START RECORDS PROVIDED

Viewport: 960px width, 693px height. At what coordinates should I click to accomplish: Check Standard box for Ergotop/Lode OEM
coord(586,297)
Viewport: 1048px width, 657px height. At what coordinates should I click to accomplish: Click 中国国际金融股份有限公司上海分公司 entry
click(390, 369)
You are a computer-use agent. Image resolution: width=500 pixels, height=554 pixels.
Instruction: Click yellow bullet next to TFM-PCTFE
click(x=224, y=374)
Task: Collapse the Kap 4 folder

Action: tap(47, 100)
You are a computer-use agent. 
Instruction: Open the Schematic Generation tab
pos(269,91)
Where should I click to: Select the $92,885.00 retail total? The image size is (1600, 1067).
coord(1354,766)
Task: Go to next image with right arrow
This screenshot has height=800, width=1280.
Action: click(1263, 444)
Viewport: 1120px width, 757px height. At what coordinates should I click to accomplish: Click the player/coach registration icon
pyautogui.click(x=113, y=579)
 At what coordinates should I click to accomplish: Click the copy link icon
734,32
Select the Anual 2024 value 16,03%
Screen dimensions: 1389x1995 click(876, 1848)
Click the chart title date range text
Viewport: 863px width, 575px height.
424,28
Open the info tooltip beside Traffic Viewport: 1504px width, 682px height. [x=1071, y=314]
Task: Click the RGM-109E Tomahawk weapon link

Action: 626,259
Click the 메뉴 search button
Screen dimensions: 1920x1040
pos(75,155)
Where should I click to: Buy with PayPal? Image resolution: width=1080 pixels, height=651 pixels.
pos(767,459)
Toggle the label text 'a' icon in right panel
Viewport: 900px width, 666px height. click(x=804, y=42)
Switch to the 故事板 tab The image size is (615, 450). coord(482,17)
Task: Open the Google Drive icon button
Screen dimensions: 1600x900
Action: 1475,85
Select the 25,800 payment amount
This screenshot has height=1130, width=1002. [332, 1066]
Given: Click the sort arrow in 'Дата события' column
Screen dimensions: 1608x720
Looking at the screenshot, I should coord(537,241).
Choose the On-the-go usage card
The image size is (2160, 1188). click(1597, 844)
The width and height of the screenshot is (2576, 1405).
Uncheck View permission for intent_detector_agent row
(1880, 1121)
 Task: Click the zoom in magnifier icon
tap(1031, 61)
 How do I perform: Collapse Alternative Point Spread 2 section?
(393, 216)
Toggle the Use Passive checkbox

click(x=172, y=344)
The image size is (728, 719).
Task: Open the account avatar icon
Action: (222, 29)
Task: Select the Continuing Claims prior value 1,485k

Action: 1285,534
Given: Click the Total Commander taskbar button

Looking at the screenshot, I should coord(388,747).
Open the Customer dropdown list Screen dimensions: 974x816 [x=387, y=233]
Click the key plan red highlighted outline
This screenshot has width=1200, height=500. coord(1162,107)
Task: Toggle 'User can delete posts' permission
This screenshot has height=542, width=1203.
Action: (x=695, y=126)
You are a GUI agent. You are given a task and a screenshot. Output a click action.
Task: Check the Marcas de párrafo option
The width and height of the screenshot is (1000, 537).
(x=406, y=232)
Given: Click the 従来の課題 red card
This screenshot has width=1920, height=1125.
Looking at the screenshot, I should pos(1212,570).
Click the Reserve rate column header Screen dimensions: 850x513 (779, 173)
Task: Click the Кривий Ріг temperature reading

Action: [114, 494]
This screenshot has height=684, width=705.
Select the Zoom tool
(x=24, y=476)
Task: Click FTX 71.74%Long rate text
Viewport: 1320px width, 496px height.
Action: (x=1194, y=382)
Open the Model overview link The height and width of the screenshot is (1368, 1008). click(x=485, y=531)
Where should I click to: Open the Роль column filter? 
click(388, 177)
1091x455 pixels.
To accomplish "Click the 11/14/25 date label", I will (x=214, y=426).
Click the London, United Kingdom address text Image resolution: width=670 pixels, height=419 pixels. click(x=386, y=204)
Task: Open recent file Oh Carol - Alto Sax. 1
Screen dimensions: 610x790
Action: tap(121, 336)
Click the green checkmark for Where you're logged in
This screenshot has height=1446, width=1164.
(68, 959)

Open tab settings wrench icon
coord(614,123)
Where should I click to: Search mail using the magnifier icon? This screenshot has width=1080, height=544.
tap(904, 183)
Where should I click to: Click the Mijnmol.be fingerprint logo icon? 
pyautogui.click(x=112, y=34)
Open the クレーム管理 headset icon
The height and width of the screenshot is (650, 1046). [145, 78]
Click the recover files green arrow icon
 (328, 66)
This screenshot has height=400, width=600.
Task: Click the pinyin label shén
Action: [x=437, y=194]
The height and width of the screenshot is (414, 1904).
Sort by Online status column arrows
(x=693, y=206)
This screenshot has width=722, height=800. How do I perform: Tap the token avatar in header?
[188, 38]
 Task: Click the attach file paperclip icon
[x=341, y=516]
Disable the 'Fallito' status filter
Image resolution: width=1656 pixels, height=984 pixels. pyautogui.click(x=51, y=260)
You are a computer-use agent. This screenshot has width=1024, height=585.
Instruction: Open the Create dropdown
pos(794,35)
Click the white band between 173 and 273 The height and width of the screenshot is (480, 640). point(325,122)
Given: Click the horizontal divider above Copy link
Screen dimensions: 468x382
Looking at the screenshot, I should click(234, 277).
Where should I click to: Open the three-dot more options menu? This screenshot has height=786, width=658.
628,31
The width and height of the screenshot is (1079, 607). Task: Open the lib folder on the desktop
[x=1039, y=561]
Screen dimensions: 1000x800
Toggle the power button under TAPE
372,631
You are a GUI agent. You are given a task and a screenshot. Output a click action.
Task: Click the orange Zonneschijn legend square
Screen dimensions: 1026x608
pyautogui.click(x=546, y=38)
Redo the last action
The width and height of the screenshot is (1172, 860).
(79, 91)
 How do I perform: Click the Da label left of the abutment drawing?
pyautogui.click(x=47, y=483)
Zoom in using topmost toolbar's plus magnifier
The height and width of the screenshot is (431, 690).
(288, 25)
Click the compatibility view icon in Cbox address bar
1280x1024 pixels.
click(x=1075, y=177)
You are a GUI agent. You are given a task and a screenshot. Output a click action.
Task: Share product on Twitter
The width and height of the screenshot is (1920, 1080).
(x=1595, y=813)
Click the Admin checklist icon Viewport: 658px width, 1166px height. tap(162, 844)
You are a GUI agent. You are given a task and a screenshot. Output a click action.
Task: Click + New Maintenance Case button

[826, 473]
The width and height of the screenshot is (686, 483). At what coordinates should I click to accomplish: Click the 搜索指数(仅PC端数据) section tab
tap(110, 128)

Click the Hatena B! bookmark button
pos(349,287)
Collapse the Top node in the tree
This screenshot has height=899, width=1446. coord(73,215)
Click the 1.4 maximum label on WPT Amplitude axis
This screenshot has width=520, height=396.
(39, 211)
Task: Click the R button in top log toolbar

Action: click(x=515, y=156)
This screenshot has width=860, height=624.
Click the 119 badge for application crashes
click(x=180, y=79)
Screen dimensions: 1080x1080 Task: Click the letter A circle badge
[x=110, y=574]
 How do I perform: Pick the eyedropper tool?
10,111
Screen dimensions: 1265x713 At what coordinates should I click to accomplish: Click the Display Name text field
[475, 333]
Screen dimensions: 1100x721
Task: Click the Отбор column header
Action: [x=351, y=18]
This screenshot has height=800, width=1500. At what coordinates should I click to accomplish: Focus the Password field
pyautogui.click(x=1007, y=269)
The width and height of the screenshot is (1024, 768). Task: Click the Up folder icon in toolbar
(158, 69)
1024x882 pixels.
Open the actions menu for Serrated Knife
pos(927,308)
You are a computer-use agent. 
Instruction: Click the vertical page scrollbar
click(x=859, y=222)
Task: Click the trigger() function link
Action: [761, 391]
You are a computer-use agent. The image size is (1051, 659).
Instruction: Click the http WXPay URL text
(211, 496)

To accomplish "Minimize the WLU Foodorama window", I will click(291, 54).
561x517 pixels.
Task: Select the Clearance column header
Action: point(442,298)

END RECORDS PROVIDED

§ EXERCISE DESCRIPTION:
Retype exactly the span of lines from the one with "You are a computer-use agent. This" through the one with "Task: Share product on Twitter"; include both ends and omit the rest of the material.

§ WRITTEN SOLUTION:
You are a computer-use agent. This screenshot has width=1024, height=585.
Instruction: Open the Create dropdown
pos(794,35)
Click the white band between 173 and 273 The height and width of the screenshot is (480, 640). point(325,122)
Given: Click the horizontal divider above Copy link
Screen dimensions: 468x382
Looking at the screenshot, I should click(234, 277).
Where should I click to: Open the three-dot more options menu? This screenshot has height=786, width=658.
628,31
The width and height of the screenshot is (1079, 607). Task: Open the lib folder on the desktop
[x=1039, y=561]
Screen dimensions: 1000x800
Toggle the power button under TAPE
372,631
You are a GUI agent. You are given a task and a screenshot. Output a click action.
Task: Click the orange Zonneschijn legend square
Screen dimensions: 1026x608
pyautogui.click(x=546, y=38)
Redo the last action
The width and height of the screenshot is (1172, 860).
(79, 91)
 How do I perform: Click the Da label left of the abutment drawing?
pyautogui.click(x=47, y=483)
Zoom in using topmost toolbar's plus magnifier
The height and width of the screenshot is (431, 690).
(288, 25)
Click the compatibility view icon in Cbox address bar
1280x1024 pixels.
click(x=1075, y=177)
You are a GUI agent. You are given a task and a screenshot. Output a click action.
Task: Share product on Twitter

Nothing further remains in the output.